* begin Material for the task *

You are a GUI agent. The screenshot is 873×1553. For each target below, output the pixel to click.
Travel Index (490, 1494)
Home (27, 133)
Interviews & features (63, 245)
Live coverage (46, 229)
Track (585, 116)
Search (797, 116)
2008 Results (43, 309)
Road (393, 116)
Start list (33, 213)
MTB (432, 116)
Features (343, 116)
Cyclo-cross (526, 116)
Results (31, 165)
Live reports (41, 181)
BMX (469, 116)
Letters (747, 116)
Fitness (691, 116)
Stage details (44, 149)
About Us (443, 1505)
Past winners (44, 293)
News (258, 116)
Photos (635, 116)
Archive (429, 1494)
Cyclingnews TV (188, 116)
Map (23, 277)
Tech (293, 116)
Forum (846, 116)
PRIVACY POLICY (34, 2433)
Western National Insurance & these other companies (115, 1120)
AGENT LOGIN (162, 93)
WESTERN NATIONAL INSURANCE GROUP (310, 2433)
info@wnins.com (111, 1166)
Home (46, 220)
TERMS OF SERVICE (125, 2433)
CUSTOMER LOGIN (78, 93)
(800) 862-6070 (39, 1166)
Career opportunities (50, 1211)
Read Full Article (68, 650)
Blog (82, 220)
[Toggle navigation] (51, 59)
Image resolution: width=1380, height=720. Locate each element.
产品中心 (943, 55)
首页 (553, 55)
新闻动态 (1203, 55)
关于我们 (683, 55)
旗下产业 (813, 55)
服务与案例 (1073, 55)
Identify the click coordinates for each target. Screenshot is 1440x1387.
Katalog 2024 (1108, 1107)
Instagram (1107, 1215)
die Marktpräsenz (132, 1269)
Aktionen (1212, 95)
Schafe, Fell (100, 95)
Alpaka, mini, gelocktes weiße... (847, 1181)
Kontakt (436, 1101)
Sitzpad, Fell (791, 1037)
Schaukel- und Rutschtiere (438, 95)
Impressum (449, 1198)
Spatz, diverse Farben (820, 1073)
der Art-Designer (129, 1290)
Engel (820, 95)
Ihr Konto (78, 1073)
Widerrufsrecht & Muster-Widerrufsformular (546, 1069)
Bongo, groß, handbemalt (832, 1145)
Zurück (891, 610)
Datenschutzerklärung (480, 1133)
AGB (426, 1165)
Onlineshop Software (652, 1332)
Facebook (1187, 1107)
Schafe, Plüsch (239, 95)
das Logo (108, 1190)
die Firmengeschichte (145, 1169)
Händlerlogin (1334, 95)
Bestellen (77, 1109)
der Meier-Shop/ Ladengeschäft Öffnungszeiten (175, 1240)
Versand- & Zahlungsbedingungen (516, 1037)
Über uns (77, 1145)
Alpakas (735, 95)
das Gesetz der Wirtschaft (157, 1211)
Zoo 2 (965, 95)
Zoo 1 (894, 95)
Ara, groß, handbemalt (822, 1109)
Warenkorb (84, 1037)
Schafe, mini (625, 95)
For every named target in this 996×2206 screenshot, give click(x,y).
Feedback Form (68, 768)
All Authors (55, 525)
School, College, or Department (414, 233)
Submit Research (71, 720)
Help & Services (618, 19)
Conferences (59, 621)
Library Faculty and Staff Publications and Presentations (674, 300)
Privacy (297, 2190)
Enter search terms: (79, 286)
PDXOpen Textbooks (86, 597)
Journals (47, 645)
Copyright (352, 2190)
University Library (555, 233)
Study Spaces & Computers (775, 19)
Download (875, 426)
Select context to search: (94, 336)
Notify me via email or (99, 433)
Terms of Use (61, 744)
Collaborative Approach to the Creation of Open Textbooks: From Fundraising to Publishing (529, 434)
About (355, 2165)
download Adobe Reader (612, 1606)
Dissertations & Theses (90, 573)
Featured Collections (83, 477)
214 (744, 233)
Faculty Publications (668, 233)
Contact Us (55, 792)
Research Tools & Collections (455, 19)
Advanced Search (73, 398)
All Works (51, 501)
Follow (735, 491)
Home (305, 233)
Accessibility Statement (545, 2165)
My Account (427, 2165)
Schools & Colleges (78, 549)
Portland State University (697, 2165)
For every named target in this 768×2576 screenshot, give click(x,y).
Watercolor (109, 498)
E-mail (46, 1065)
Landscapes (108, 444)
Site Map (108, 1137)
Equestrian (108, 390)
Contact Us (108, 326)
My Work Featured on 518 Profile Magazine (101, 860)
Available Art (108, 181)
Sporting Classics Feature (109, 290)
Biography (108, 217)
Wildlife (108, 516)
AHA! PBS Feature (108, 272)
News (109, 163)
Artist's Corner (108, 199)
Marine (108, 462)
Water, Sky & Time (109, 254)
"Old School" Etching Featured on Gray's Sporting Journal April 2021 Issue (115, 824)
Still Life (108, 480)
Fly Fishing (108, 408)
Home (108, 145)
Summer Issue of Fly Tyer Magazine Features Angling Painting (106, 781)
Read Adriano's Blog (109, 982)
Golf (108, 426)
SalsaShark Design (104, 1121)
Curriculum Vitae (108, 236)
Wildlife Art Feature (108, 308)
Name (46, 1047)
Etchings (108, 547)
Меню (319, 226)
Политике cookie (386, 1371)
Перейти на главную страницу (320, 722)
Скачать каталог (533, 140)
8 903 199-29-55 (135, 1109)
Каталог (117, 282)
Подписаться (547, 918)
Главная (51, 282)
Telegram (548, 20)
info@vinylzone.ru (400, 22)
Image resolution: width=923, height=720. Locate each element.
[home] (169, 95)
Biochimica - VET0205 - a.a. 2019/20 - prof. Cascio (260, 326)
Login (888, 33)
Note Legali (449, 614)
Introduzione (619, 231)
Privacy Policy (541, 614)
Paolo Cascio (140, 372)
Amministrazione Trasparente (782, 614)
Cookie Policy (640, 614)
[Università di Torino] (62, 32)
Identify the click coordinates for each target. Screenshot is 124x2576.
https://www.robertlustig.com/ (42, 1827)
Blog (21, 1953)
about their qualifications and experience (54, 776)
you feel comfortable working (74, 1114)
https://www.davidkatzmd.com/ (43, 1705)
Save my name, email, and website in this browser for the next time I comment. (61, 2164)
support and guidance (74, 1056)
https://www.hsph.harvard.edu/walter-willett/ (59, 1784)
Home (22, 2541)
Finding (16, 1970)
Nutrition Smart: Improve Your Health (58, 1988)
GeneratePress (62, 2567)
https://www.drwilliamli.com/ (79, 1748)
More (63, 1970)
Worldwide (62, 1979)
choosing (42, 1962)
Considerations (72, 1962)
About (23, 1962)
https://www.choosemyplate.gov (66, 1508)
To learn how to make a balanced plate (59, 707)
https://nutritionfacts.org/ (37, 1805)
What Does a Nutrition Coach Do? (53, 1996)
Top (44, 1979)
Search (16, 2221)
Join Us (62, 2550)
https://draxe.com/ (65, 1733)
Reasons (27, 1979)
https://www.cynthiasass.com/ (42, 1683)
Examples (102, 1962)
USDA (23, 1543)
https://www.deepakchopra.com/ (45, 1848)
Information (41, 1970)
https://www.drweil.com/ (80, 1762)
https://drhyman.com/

* end Material for the task *

__Set problem__: Give back every item above word for word, keeping each line as it stands.

__Task result__:
You are a GUI agent. The screenshot is 873×1553. For each target below, output the pixel to click.
Travel Index (490, 1494)
Home (27, 133)
Interviews & features (63, 245)
Live coverage (46, 229)
Track (585, 116)
Search (797, 116)
2008 Results (43, 309)
Road (393, 116)
Start list (33, 213)
MTB (432, 116)
Features (343, 116)
Cyclo-cross (526, 116)
Results (31, 165)
Live reports (41, 181)
BMX (469, 116)
Letters (747, 116)
Fitness (691, 116)
Stage details (44, 149)
About Us (443, 1505)
Past winners (44, 293)
News (258, 116)
Photos (635, 116)
Archive (429, 1494)
Cyclingnews TV (188, 116)
Map (23, 277)
Tech (293, 116)
Forum (846, 116)
PRIVACY POLICY (34, 2433)
Western National Insurance & these other companies (115, 1120)
AGENT LOGIN (162, 93)
WESTERN NATIONAL INSURANCE GROUP (310, 2433)
info@wnins.com (111, 1166)
Home (46, 220)
TERMS OF SERVICE (125, 2433)
CUSTOMER LOGIN (78, 93)
(800) 862-6070 (39, 1166)
Career opportunities (50, 1211)
Read Full Article (68, 650)
Blog (82, 220)
[Toggle navigation] (51, 59)
Image resolution: width=1380, height=720. Locate each element.
产品中心 (943, 55)
首页 (553, 55)
新闻动态 (1203, 55)
关于我们 (683, 55)
旗下产业 (813, 55)
服务与案例 (1073, 55)
Identify the click coordinates for each target. Screenshot is 1440x1387.
Katalog 2024 (1108, 1107)
Instagram (1107, 1215)
die Marktpräsenz (132, 1269)
Aktionen (1212, 95)
Schafe, Fell (100, 95)
Alpaka, mini, gelocktes weiße... (847, 1181)
Kontakt (436, 1101)
Sitzpad, Fell (791, 1037)
Schaukel- und Rutschtiere (438, 95)
Impressum (449, 1198)
Spatz, diverse Farben (820, 1073)
der Art-Designer (129, 1290)
Engel (820, 95)
Ihr Konto (78, 1073)
Widerrufsrecht & Muster-Widerrufsformular (546, 1069)
Bongo, groß, handbemalt (832, 1145)
Zurück (891, 610)
Datenschutzerklärung (480, 1133)
AGB (426, 1165)
Onlineshop Software (652, 1332)
Facebook (1187, 1107)
Schafe, Plüsch (239, 95)
das Logo (108, 1190)
die Firmengeschichte (145, 1169)
Händlerlogin (1334, 95)
Bestellen (77, 1109)
der Meier-Shop/ Ladengeschäft Öffnungszeiten (175, 1240)
Versand- & Zahlungsbedingungen (516, 1037)
Über uns (77, 1145)
Alpakas (735, 95)
das Gesetz der Wirtschaft (157, 1211)
Zoo 2 (965, 95)
Zoo 1 (894, 95)
Ara, groß, handbemalt (822, 1109)
Warenkorb (84, 1037)
Schafe, mini (625, 95)
For every named target in this 996×2206 screenshot, give click(x,y).
Feedback Form (68, 768)
All Authors (55, 525)
School, College, or Department (414, 233)
Submit Research (71, 720)
Help & Services (618, 19)
Conferences (59, 621)
Library Faculty and Staff Publications and Presentations (674, 300)
Privacy (297, 2190)
Enter search terms: (79, 286)
PDXOpen Textbooks (86, 597)
Journals (47, 645)
Copyright (352, 2190)
University Library (555, 233)
Study Spaces & Computers (775, 19)
Download (875, 426)
Select context to search: (94, 336)
Notify me via email or (99, 433)
Terms of Use (61, 744)
Collaborative Approach to the Creation of Open Textbooks: From Fundraising to Publishing (529, 434)
About (355, 2165)
download Adobe Reader (612, 1606)
Dissertations & Theses (90, 573)
Featured Collections (83, 477)
214 (744, 233)
Faculty Publications (668, 233)
Contact Us (55, 792)
Research Tools & Collections (455, 19)
Advanced Search (73, 398)
All Works (51, 501)
Follow (735, 491)
Home (305, 233)
Accessibility Statement (545, 2165)
My Account (427, 2165)
Schools & Colleges (78, 549)
Portland State University (697, 2165)
For every named target in this 768×2576 screenshot, give click(x,y).
Watercolor (109, 498)
E-mail (46, 1065)
Landscapes (108, 444)
Site Map (108, 1137)
Equestrian (108, 390)
Contact Us (108, 326)
My Work Featured on 518 Profile Magazine (101, 860)
Available Art (108, 181)
Sporting Classics Feature (109, 290)
Biography (108, 217)
Wildlife (108, 516)
AHA! PBS Feature (108, 272)
News (109, 163)
Artist's Corner (108, 199)
Marine (108, 462)
Water, Sky & Time (109, 254)
"Old School" Etching Featured on Gray's Sporting Journal April 2021 Issue (115, 824)
Still Life (108, 480)
Fly Fishing (108, 408)
Home (108, 145)
Summer Issue of Fly Tyer Magazine Features Angling Painting (106, 781)
Read Adriano's Blog (109, 982)
Golf (108, 426)
SalsaShark Design (104, 1121)
Curriculum Vitae (108, 236)
Wildlife Art Feature (108, 308)
Name (46, 1047)
Etchings (108, 547)
Меню (319, 226)
Политике cookie (386, 1371)
Перейти на главную страницу (320, 722)
Скачать каталог (533, 140)
8 903 199-29-55 (135, 1109)
Каталог (117, 282)
Подписаться (547, 918)
Главная (51, 282)
Telegram (548, 20)
info@vinylzone.ru (400, 22)
Image resolution: width=923, height=720. Locate each element.
[home] (169, 95)
Biochimica - VET0205 - a.a. 2019/20 - prof. Cascio (260, 326)
Login (888, 33)
Note Legali (449, 614)
Introduzione (619, 231)
Privacy Policy (541, 614)
Paolo Cascio (140, 372)
Amministrazione Trasparente (782, 614)
Cookie Policy (640, 614)
[Università di Torino] (62, 32)
Identify the click coordinates for each target. Screenshot is 124x2576.
https://www.robertlustig.com/ (42, 1827)
Blog (21, 1953)
about their qualifications and experience (54, 776)
you feel comfortable working (74, 1114)
https://www.davidkatzmd.com/ (43, 1705)
Save my name, email, and website in this browser for the next time I comment. (61, 2164)
support and guidance (74, 1056)
https://www.hsph.harvard.edu/walter-willett/ (59, 1784)
Home (22, 2541)
Finding (16, 1970)
Nutrition Smart: Improve Your Health (58, 1988)
GeneratePress (62, 2567)
https://www.drwilliamli.com/ (79, 1748)
More (63, 1970)
Worldwide (62, 1979)
choosing (42, 1962)
Considerations (72, 1962)
About (23, 1962)
https://www.choosemyplate.gov (66, 1508)
To learn how to make a balanced plate (59, 707)
https://nutritionfacts.org/ (37, 1805)
What Does a Nutrition Coach Do? (53, 1996)
Top (44, 1979)
Search (16, 2221)
Join Us (62, 2550)
https://draxe.com/ (65, 1733)
Reasons (27, 1979)
https://www.cynthiasass.com/ (42, 1683)
Examples (102, 1962)
USDA (23, 1543)
https://www.deepakchopra.com/ (45, 1848)
Information (41, 1970)
https://www.drweil.com/ (80, 1762)
https://drhyman.com/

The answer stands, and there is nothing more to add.